# Aufgaben:
A) Nennen Sie alle Personen, die im unten stehenden Text zum Wechselmodell mit ihrem Nachnamen genannt werden.
B) Zeigen Sie jede Zeile, in der die Zeichenfolge „perform“ vorkommt.

Diese Entscheidung wird in der Literatur als dogmatisch wenig überzeugend angesehen, weil eine Umgangsregelung nach Auffassung der meisten Autoren in ihren Auswirkungen regelmäßig weit hinter den Auswirkungen der Bestimmung des Aufenthalts im Ausmaß eines hälftigen Anteils der Lebenszeit des Kindes zurückbleibt (Hennemann: Das Wechselmodell als Umgangsregelung - eine überzeugende Lösung? NJW 2017, 1787 (1788)); Coester, Stellungnahme für den Familiengerichtstag zu der Entscheidung des BGH vom 1. 2. 2017, FamRZ 2017, 584ff.; so schon OLG München, Beschluss vom 31. August 2016 - 16 UF 1019/16 -, Rn. 15). Der 72. Deutsche Juristentag hat sich mit deutlicher Mehrheit für die rechtssystematische Einordnung des Wechselmodells als das Sorgerecht betreffende Problematik ausgesprochen und ist damit letztlich der Einordnung im vorbereitenden Gutachten von Schumann (Verhandlungen des 72. Deutschen Juristentages Leipzig 2018, Band I, Gutachten, S. B 70,71) gefolgt (vgl. Beschlüsse des 72. DJT, B 5.b., https://www.famrz.de/files/Media/dokumente/pdfs/Beschlüsse%2072.%20DJT%20Familienrecht.pdf).

# Daten zur Übung:
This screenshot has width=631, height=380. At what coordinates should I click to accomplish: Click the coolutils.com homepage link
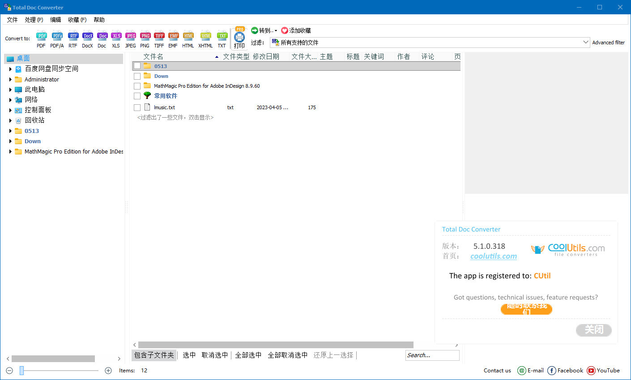click(494, 256)
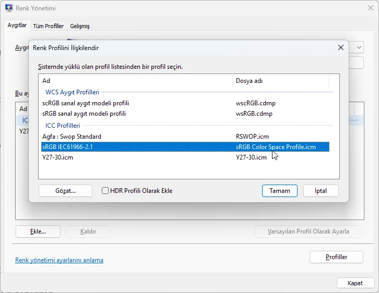This screenshot has height=293, width=379.
Task: Select scRGB sanal aygıt modeli profili
Action: coord(185,103)
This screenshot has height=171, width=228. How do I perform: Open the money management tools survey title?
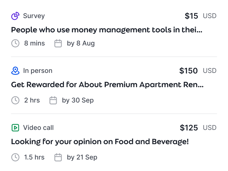[107, 30]
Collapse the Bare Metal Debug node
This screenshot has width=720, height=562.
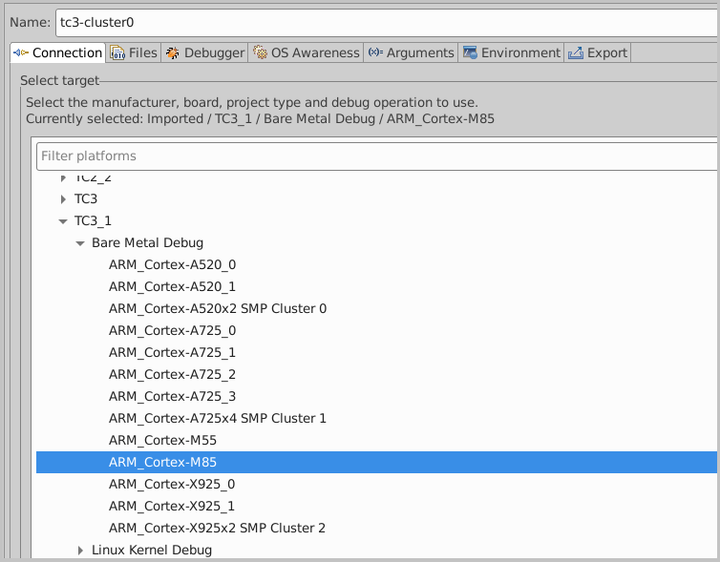coord(81,243)
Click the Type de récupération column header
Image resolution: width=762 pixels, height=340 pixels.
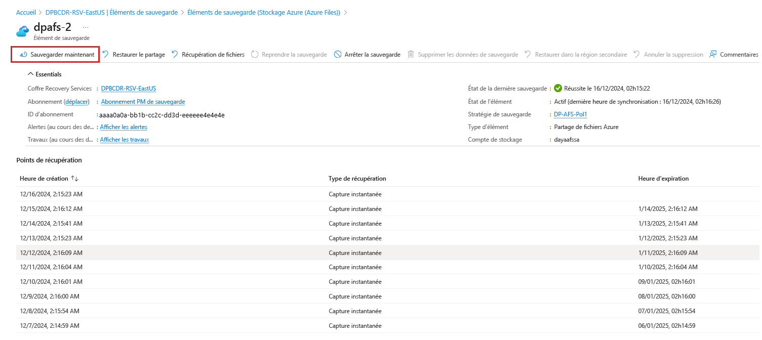point(357,179)
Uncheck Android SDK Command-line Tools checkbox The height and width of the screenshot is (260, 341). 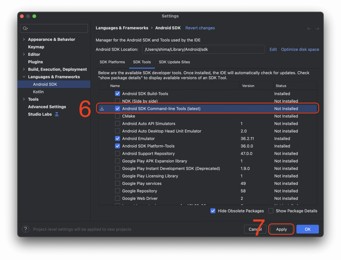pos(118,109)
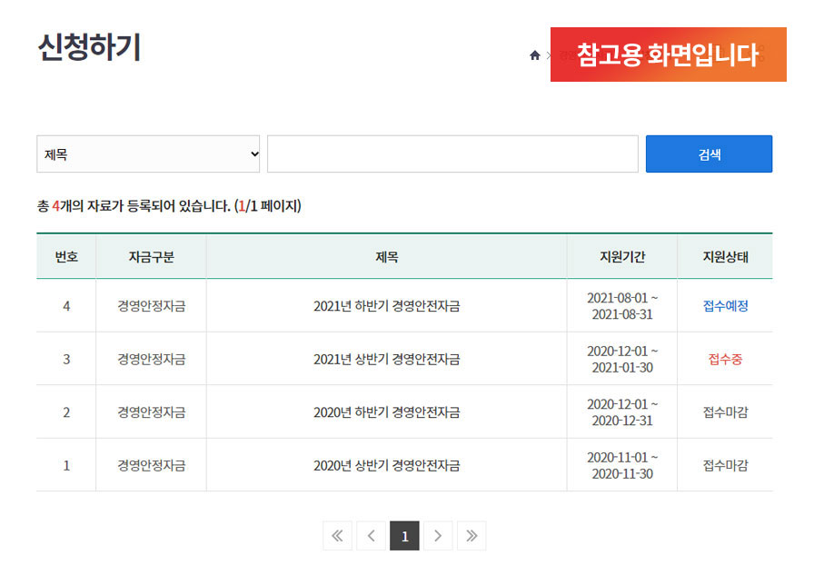
Task: Click the 번호 column header
Action: tap(66, 257)
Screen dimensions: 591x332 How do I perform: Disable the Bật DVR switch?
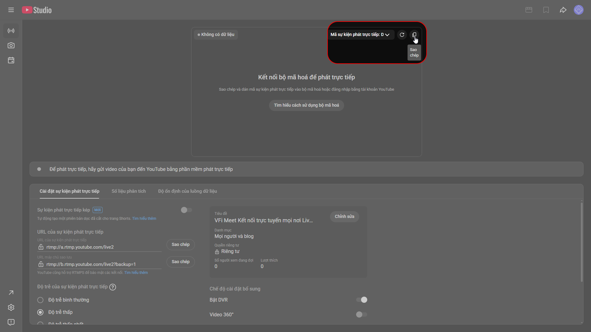(362, 300)
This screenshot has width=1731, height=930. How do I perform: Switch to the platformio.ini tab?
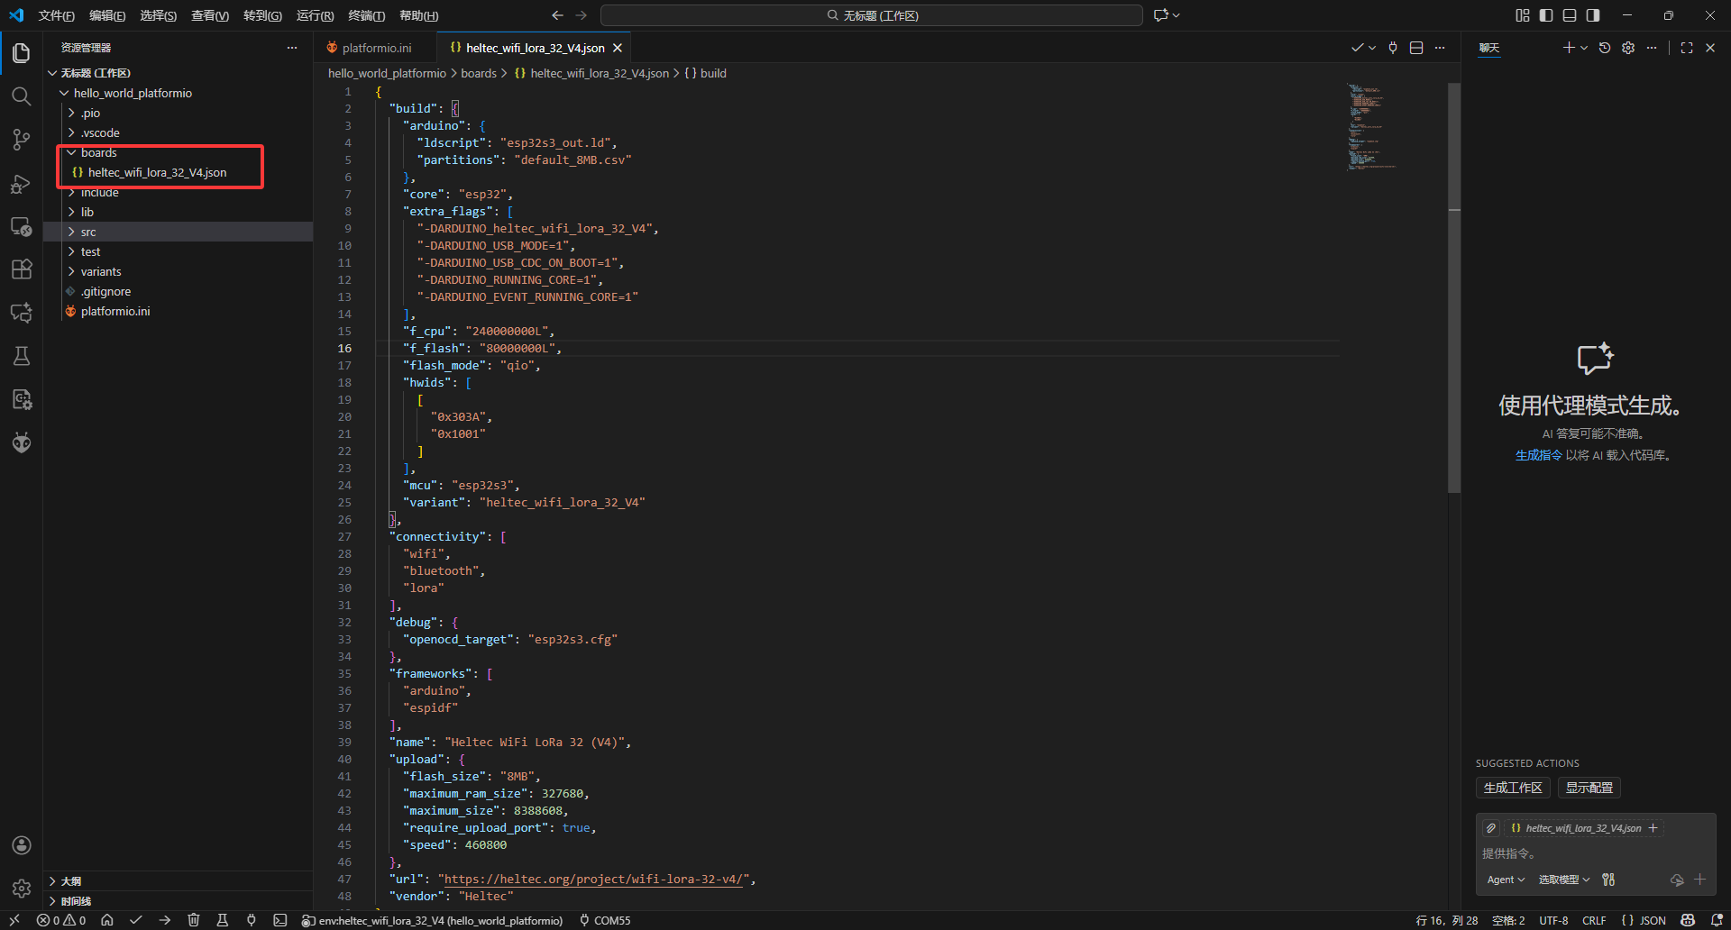coord(376,48)
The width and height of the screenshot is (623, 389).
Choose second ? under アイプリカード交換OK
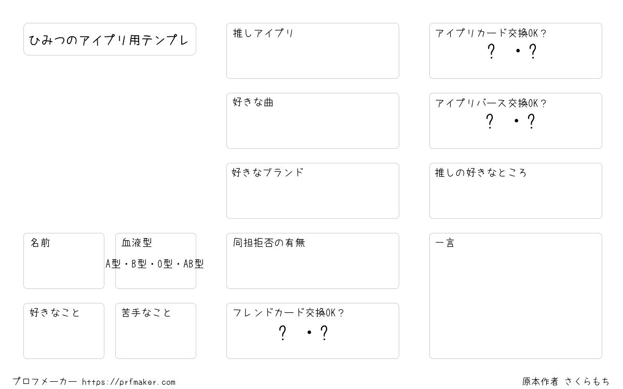(532, 52)
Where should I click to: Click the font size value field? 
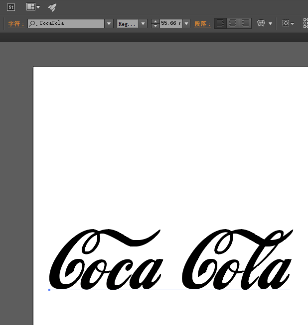(171, 23)
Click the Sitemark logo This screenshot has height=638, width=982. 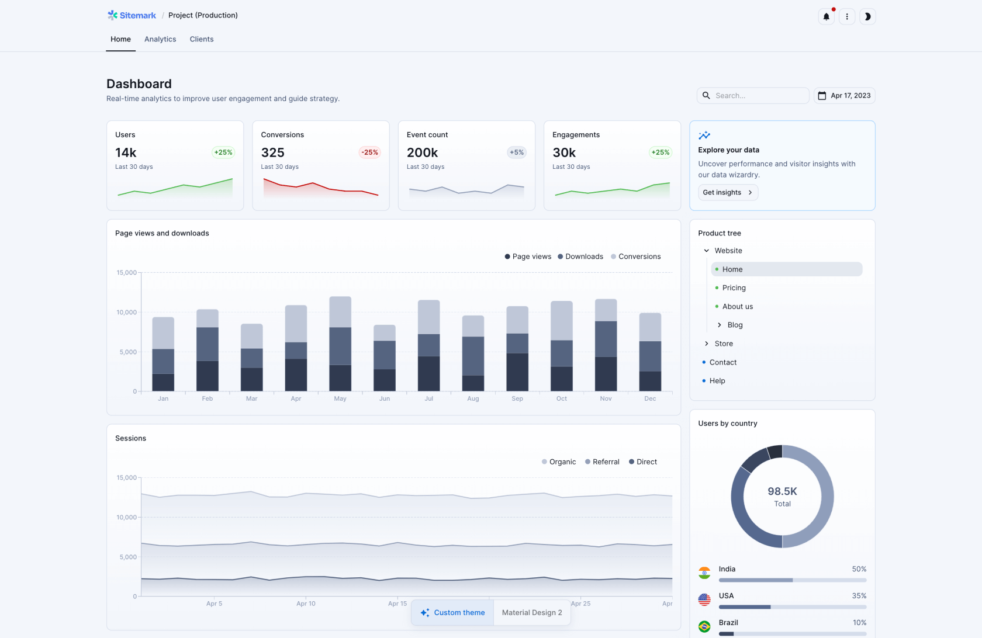point(131,15)
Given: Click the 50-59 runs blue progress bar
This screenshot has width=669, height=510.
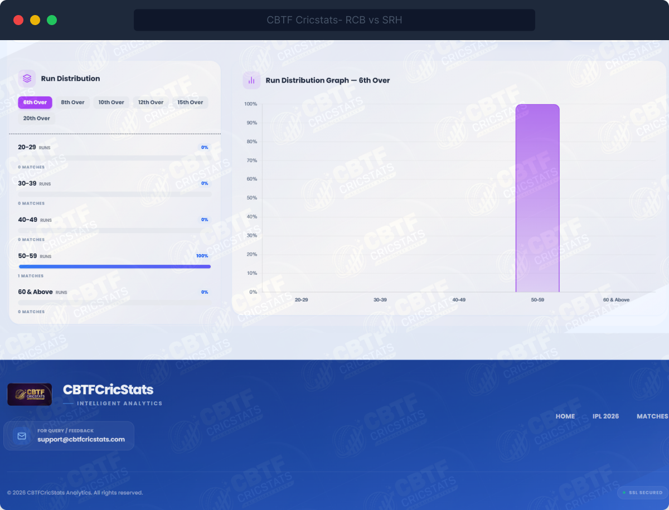Looking at the screenshot, I should coord(115,266).
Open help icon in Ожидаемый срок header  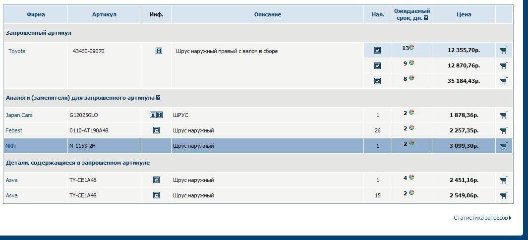click(425, 18)
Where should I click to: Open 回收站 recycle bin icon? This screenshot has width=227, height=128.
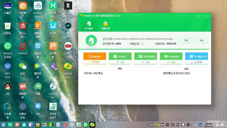(7, 26)
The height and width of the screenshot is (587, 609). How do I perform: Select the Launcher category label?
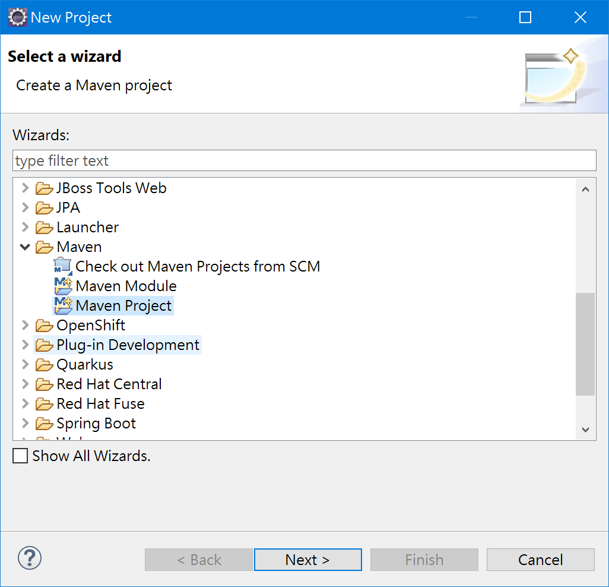point(87,228)
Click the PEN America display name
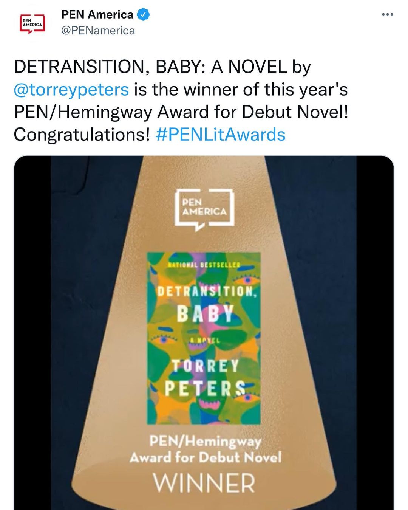The height and width of the screenshot is (510, 408). click(97, 15)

# Schriftliche Antworten:
A) Hennemann, Coester, Schumann

B)
This screenshot has height=171, width=228. How do I perform: Open the money management tools survey title?
Screen dimensions: 591x332 How do I perform: Disable the Bật DVR switch?
This screenshot has width=1731, height=930. How do I perform: Switch to the platformio.ini tab?
The height and width of the screenshot is (587, 609). How do I perform: Select the Launcher category label?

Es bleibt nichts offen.